• Document
Begin

It was the inaccessible headquarters of the Soviet Union, but now a holiday in Moscow is not only possible but a top choice for all those whose imaginations were captured by life behind the iron curtain. Now everyone can visit and see the true face of this fantastic city.

About Moscow

Moscow covers an area of 417.4 square miles (1081 square Km) and is estimated to have a population of 12 million people being the largest city in Russia. Moscow is rated as a beta world city for its global influences in media, politics, education, entertainment and fashion.

Moscow City Guide

  Moscow is one of the world’s great metropolises and a city of huge contrasts: Moscow has both a European and Asian feel as East meets West in the architecture of the Kremlin and Red Square, the communist past and the new ‘democracy’ present collide in extremes of prosperity and poverty, the nouveau riche gather on Tverskaya Street to shop and sip cocktails in state-of-the-art cafes, while the poor and downtrodden eke out an unhappy existence amid monumental Stalinist housing projects, all the while chaotic rush-hour traffic inches past peaceful onion-domed churches on Moscow’s historic side streets.

Moscow as a city dates back to the 12th century and became Russia’s capital in the 15th century under Ivan III. The city’s main historical sites include the UNESCO World Heritage site of the Moscow Kremlin,  a fortress and seat of power in the center of Moscow, overlooking the Moskva River, the onion domes of Saint Basil’s Cathedral and Red Square. These three places are first on the list of most first-time visitors to Russia’s capital.

Other famous sites in the city include the golden domes of the huge Cathedral of Christ the Savior rebuilt in the 1990s, the peaceful 16th century Novodevichy Convent and Cemetery  near the Luzhniki Sports Stadium and the monolithic, 1950s, Stalinist Moscow State University building in Vorobyovy Gory (the Sparrow Hills).

Moscow also has some of the world’s greatest museums, theaters and art galleries including: the Tretyakov Art Gallery,  the Pushkin Fine Art Museum, the Mayakovsky Museum for both contemporary and historic Russian and European art. Other worthwhile museums and galleries include the gruesome KGB Museum and Dostoyevsky’s House.

End

• Source material

Begin

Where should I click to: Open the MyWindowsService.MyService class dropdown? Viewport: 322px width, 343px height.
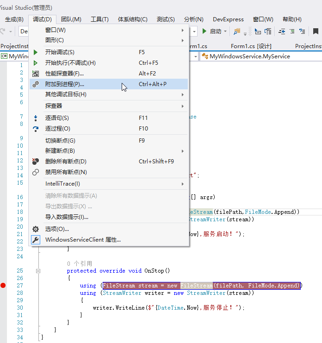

End

• Set exercise
Rewrite the Moscow text from "Moscow also has" to "and Dostoyevsky’s House.", putting "notable" where "worthwhile" appears.

• Correct result
Moscow also has some of the world’s greatest museums, theaters and art galleries including: the Tretyakov Art Gallery,  the Pushkin Fine Art Museum, the Mayakovsky Museum for both contemporary and historic Russian and European art. Other notable museums and galleries include the gruesome KGB Museum and Dostoyevsky’s House.